Saturday, March 21, 2009

In Paradise

I must make the same recommendation about the Perhentians that I made about Naithon Beach: if at all possible, go there. Wow. These two little islands are gorgeous and nearly deserted, which means their water is glittering; the low key native way of life continues (the fishing boats remind me of Howl's Moving Castle: colorful with all manner of useful items hanging off every square inch. We ran across one fellow two beaches over who spent a whole two days burning bits of an old vessel. Whenever we passed him, he was staring pensively into the fire, poking stick in hand. What must it be like to have a lifestyle like that: "Honey, I think I'll spend a few days burning the old boat."); the corals have been growing undisturbed for eons, the fish and general marine life are enormous and plentiful and happy.

We saw animals here we've never seen in the wild elsewhere, like blue spotted rays, yellow boxfish, hundreds of parrotfish feeding in a school, cushion stars, schools of foot-long needlefish, a three foot long barracuda, more stonefish (this time a more comfortable distance away), a grouper more than three feet long moving ponderously and accompanied by a coterie of blue cleaner wrasses (who probably feel they've hit the jackpot work-wise). And it was charming to see all the anemones of many kinds dotted with blissful clownfish of all types. Laura discovered a condo arrangement in one place: about 20 large anemones all right next to each other, packed with clownfish big and small. They must have trouble figuring out whose anemone is whose. All these were accompanied by dense clouds of tiny little fish, some of whom swam along schooling in the shape of a bigger fish. (And you thought that scene in Finding Nemo was fantasy.)

The land-based animal life is quite healthy as well, living in a beautiful loud jungle filled with flitting birds, huge dragonflies and monitor lizards about five feet long. We went for a trek over to another beach through the jungle and it was miserable - buggy, filled with mosquitoes, narrow, slippery, crisscrossed with trippable roots and platoons of army ants. We were not enchanted - until we saw the family of dusky langurs heading our way. Four sizeable gorgeous black furry monkeys with white goggles on, accompanied by a smaller juvenile. They were using the path, too, coming from the opposite direction. They saw us, paused, and then advanced matter-of-factly. They veered off the path just a few feet in front of us to eat a mushroom. We watched them eat as they checked us out, too, then they headed off into the dense jungle. Last night, we slept through the commotion of a six-foot long python wandering onto the resort grounds - it took the staff about an hour to wrangle him off the property and safely back into the forest.

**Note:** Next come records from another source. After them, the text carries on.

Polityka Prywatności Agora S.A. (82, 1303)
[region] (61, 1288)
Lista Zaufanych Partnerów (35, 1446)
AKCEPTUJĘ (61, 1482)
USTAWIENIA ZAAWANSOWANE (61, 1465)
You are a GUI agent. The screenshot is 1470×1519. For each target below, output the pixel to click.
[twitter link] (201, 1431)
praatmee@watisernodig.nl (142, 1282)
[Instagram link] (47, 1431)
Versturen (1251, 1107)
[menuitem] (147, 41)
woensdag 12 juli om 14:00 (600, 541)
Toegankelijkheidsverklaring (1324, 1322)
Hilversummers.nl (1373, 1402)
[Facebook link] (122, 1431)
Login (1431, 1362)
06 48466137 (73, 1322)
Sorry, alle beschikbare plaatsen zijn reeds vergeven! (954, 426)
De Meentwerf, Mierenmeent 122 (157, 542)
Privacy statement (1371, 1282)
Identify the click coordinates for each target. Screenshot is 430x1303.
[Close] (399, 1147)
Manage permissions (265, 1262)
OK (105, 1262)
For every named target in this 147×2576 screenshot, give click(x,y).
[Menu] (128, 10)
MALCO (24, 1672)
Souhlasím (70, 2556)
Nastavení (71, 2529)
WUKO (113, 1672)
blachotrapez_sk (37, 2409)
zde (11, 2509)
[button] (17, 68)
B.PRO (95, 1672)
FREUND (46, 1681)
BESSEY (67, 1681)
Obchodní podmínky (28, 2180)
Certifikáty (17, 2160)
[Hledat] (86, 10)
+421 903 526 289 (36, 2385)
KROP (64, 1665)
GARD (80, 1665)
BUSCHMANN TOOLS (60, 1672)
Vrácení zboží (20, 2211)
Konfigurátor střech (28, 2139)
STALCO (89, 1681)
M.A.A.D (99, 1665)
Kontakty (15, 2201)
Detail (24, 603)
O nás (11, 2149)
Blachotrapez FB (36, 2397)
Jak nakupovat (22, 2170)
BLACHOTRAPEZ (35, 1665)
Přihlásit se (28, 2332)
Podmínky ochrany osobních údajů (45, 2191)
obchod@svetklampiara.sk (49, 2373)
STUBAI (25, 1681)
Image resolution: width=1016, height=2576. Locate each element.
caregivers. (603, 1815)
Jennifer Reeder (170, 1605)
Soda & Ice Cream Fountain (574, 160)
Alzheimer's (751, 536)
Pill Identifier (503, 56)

At least for marine life, Malaysia seems to have figured it out: protect your pristine wild areas, people will pay lots of money to see them, and everybody benefits. They have many national marine parks, they distribute much comprehensive and easy-to-understand information to their people about why they should protect their wilderness. They also apply creativity, such as banning flippers when they discovered that protected feet make people more likely to stand on/contact corals. They also have recruited teams of volunteer divers to remove the invasive and damaging Crown of Thorns starfish from reefs. This contrasts rather sadly with Cambodia, where we took a half day snorkel trip and saw gorgeous coral - and no fish. In fact, our boat captain fished while we snorkeled and we watched his catch expire on our trip back (we went to the market in Cambodia also, and were very disappointed to find they were fresh out of fried bugs). When one is desperately poor and hungry, what else is there to do? But it's such a sad cycle.

Anyway, back to our forest hike: we reached the new beach quite mosquito-bitten and sweaty and hot, so we quickly became another uncomfortable, virtually continuous state since we arrived: salty. I think we've spent at least 75 percent of the time here damp and/or salty. We've managed to avoid serious sunburn, but Jeff has had to employ a unique sunscreen that was nonetheless extremely effective. It's always with you, it completely block the sun's rays, you can get it off with ease though it deploys in an instant and it causes no allergies: his hand (which sat on the top of his head when he forgot his hat). We're leaving tomorrow and perhaps it's for the best: we've all got itchy rashes that only a luxury hotel in Kuala Lumpur can cure.